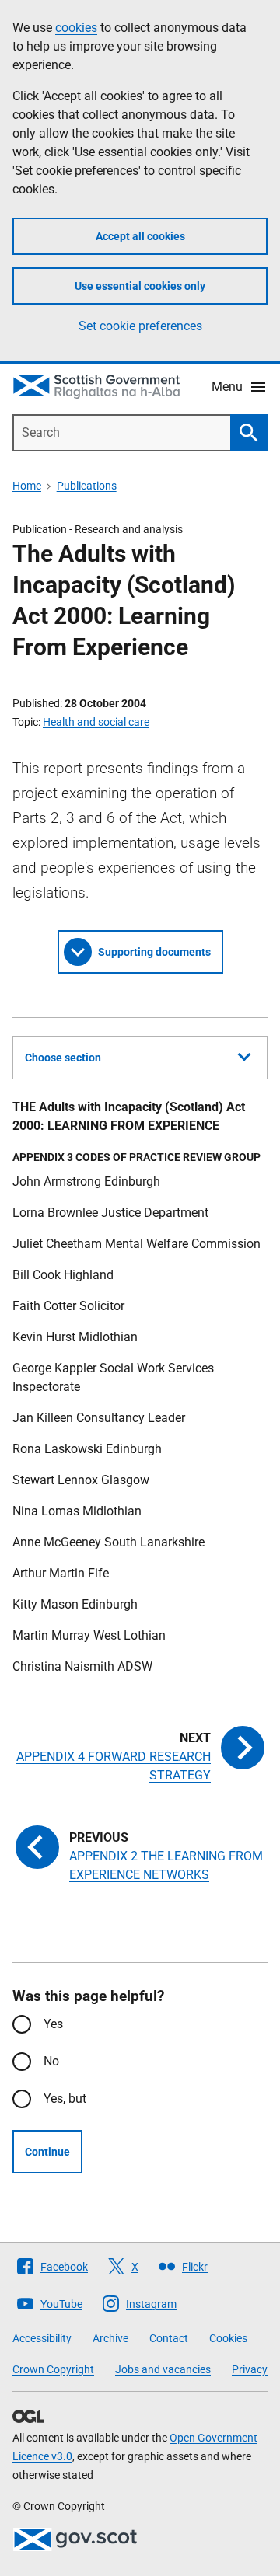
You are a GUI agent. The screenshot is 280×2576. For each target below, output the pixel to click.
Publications (87, 485)
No (51, 2061)
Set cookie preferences (140, 326)
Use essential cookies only (140, 286)
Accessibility (42, 2338)
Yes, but (65, 2098)
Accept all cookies (140, 236)
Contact (168, 2338)
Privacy (250, 2369)
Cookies (228, 2338)
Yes (53, 2024)
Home (26, 485)
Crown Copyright (53, 2369)
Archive (110, 2338)
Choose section (63, 1057)
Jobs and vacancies (163, 2369)
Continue (47, 2152)
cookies (76, 27)
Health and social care (96, 722)
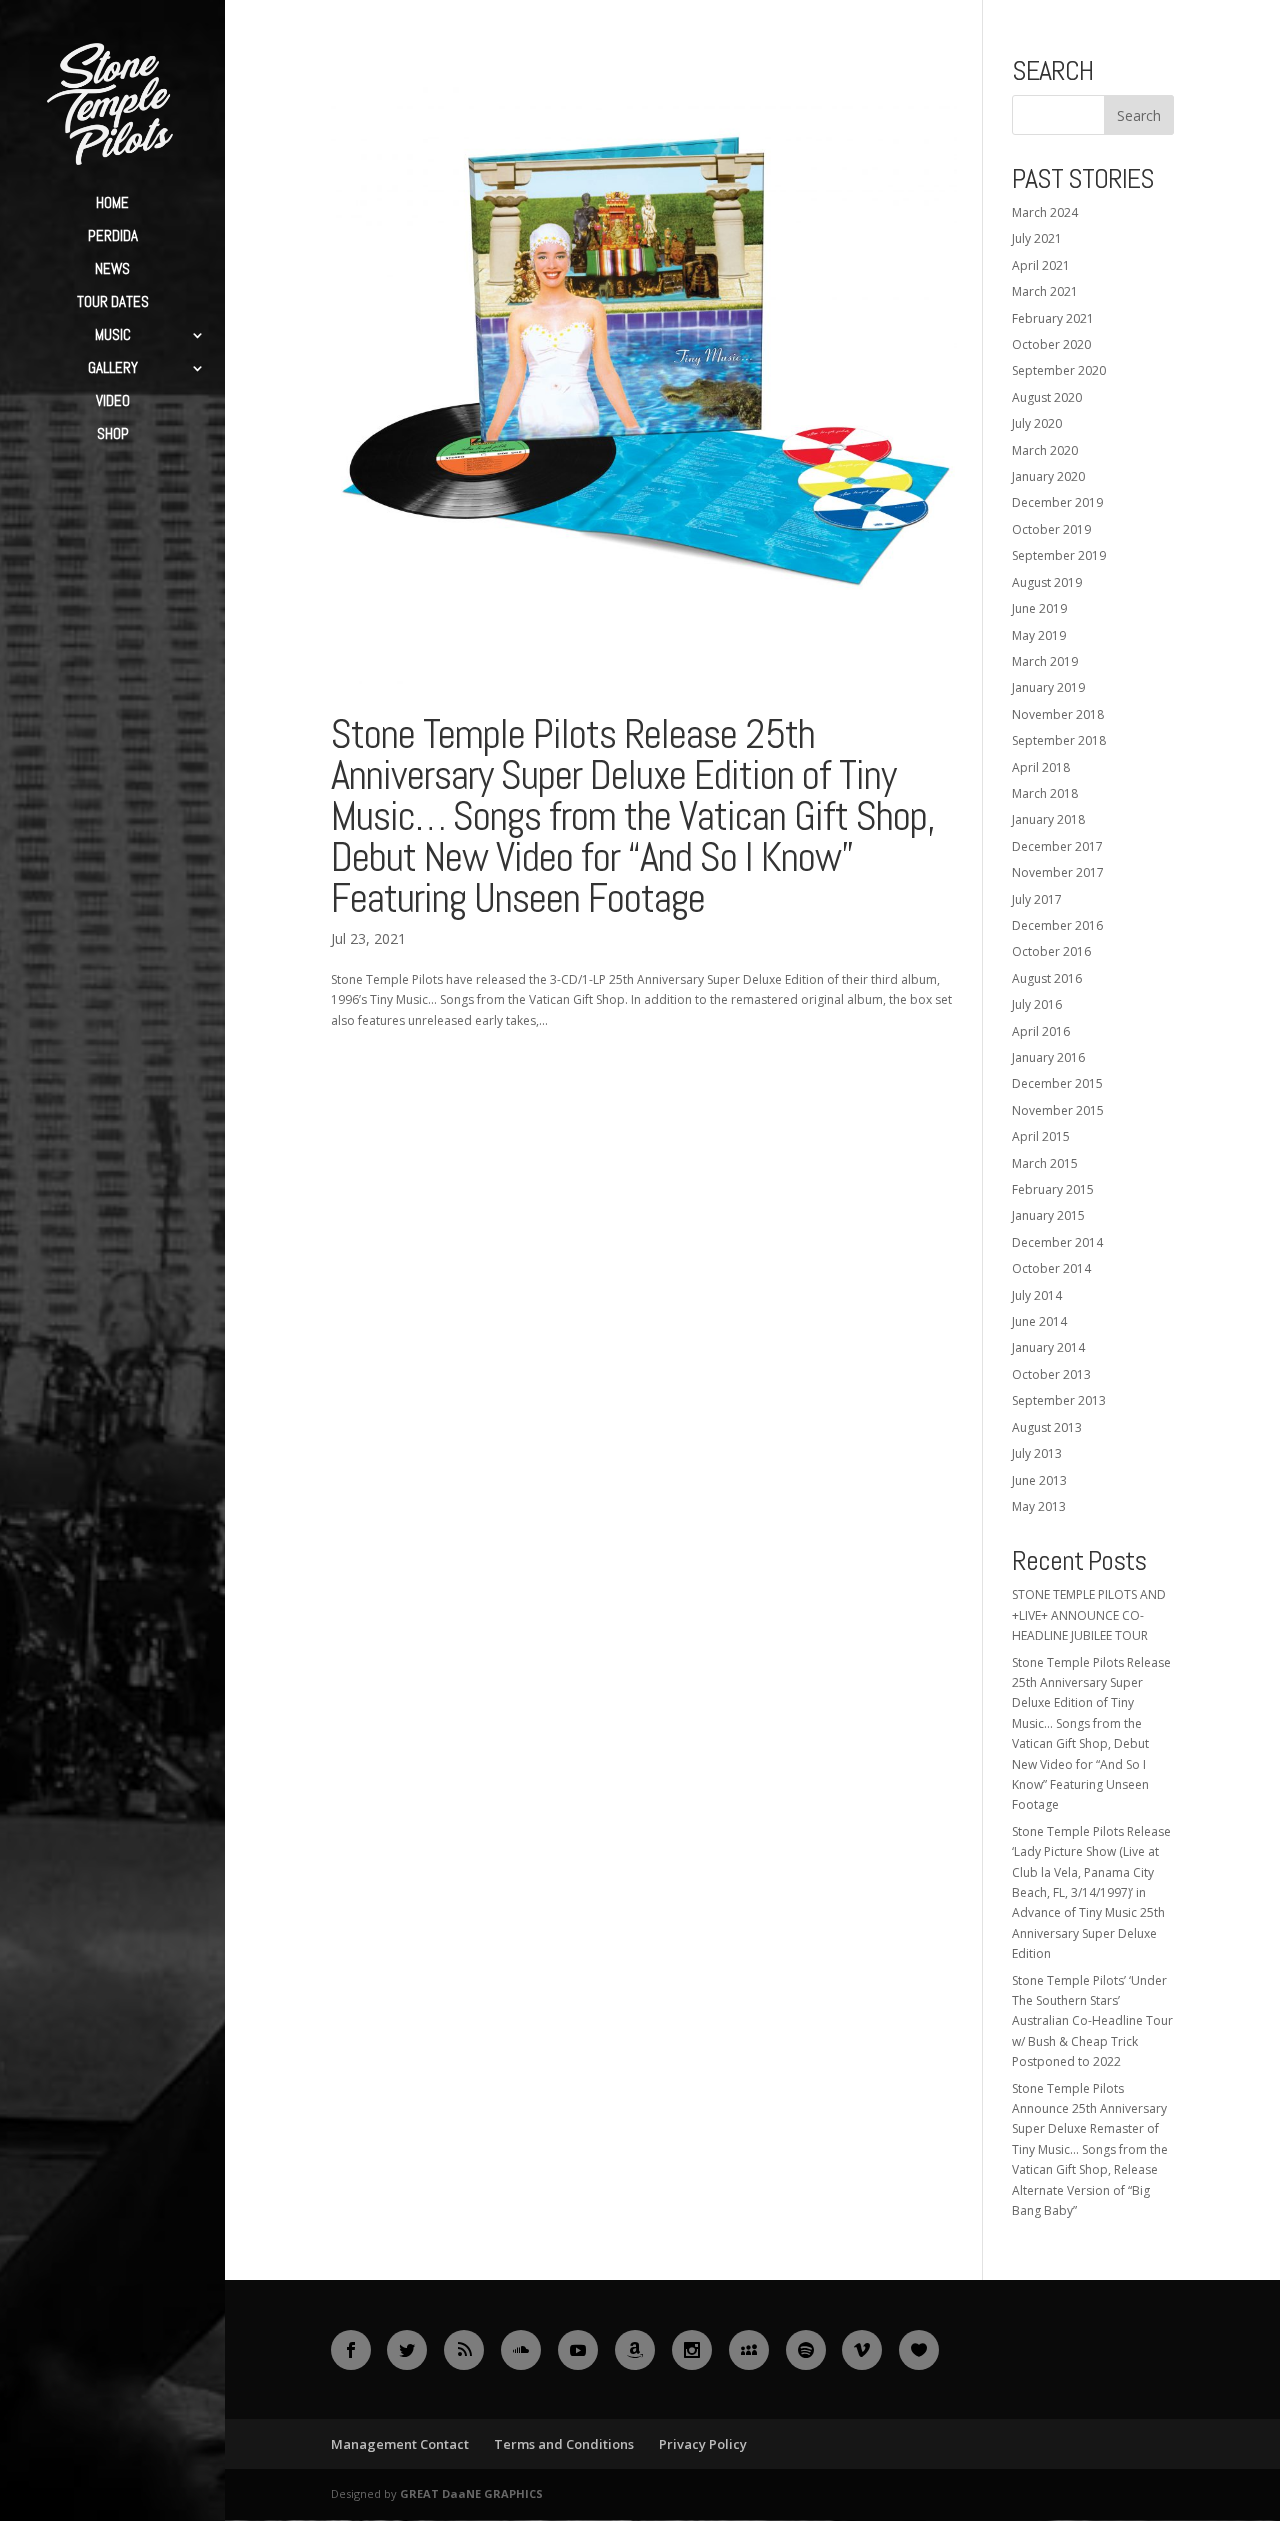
────────────────────────────────────────
**TASK REQUIREMENTS**: From the line holding "Contact (168, 2338)" to the last line of the listing, please output each line exactly as it stands. Pictures stay out of the copy.

**ANSWER SPACE**:
Contact (168, 2338)
Privacy (250, 2369)
Cookies (228, 2338)
Yes (53, 2024)
Home (26, 485)
Crown Copyright (53, 2369)
Archive (110, 2338)
Choose section (63, 1057)
Jobs and vacancies (163, 2369)
Continue (47, 2152)
cookies (76, 27)
Health and social care (96, 722)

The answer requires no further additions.